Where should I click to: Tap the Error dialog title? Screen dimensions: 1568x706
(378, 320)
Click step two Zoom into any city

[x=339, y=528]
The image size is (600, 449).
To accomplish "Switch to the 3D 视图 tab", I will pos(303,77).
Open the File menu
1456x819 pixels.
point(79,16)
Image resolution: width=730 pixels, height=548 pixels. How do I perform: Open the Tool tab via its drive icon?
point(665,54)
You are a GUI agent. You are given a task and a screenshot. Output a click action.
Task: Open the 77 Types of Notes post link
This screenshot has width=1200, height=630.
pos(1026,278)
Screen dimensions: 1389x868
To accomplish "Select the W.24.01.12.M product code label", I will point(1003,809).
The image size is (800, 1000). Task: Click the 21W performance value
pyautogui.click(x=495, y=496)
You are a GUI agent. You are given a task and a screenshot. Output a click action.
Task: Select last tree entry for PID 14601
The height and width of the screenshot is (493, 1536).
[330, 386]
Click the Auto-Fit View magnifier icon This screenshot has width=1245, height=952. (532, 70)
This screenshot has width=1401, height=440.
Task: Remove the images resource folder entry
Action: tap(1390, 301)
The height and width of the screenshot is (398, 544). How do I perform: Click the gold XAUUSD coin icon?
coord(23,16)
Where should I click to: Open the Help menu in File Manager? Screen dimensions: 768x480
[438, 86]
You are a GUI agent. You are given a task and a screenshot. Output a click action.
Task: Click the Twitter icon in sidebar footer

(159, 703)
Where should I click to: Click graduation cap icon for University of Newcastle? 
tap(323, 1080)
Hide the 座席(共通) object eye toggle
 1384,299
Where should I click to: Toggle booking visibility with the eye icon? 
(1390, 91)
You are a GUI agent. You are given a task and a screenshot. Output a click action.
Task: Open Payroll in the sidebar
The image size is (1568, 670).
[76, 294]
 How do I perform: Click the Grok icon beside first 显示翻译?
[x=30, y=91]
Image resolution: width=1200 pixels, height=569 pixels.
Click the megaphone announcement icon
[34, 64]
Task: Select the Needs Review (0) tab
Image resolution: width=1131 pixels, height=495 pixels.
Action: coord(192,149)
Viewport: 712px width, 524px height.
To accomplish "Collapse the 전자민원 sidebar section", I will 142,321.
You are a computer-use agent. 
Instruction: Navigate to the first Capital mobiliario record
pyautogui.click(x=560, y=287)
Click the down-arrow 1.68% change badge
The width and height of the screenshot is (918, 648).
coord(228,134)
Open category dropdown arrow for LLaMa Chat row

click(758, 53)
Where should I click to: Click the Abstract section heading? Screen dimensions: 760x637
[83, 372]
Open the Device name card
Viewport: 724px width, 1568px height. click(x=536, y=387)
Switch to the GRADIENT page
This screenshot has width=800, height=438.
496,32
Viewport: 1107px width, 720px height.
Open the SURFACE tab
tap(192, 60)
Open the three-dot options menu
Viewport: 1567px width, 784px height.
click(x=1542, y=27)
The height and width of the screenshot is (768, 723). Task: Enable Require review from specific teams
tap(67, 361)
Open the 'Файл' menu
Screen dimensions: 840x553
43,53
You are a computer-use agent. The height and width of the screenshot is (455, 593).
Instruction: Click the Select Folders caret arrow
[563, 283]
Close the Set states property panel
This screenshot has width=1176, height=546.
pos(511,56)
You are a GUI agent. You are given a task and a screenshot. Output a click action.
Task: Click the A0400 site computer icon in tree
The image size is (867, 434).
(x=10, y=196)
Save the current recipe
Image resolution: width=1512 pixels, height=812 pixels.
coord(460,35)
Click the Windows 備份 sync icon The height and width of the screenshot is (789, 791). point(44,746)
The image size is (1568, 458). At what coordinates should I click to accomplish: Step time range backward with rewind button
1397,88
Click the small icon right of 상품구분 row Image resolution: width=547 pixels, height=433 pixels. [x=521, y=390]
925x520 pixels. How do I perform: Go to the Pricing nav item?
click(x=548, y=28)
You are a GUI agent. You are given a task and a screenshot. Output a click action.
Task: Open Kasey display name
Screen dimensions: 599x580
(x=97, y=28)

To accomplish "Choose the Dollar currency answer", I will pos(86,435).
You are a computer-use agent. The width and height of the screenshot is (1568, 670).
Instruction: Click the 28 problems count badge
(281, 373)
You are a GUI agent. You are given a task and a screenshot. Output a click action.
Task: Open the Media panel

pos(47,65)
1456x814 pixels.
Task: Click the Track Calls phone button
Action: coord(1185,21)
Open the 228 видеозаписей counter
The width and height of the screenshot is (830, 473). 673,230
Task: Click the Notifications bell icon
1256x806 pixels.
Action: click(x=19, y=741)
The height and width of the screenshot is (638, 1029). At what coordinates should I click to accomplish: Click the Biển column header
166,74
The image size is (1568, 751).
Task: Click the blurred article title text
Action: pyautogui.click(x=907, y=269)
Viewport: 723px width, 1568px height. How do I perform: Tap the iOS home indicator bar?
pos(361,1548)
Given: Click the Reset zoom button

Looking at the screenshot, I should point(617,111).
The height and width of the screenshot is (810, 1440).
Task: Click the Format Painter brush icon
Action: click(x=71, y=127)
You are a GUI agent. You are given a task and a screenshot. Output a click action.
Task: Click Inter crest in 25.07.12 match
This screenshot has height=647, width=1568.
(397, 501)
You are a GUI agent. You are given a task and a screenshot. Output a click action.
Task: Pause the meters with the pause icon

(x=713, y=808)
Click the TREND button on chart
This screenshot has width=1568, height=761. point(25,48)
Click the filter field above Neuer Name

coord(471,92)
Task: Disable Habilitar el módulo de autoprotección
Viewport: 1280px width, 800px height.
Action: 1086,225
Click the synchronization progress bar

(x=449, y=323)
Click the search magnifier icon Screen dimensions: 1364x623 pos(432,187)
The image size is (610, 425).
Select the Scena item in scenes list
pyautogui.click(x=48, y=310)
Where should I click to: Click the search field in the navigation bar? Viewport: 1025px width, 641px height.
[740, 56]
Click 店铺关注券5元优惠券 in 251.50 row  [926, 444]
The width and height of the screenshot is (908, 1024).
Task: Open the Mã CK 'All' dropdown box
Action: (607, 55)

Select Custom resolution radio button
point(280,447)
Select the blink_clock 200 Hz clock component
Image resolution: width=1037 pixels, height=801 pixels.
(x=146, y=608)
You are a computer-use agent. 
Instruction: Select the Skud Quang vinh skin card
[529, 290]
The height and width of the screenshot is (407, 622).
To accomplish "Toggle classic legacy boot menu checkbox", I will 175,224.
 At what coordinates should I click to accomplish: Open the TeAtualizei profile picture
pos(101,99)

Work request
Gather up the lines containing the word "computer" from these records and copy them.

Response below
You are a computer-use agent. 
You are a computer-use agent. The height and width of the screenshot is (455, 593).
Task: Click the A0400 site computer icon in tree
You are a computer-use agent. The width and height of the screenshot is (1568, 670).
You are a computer-use agent. 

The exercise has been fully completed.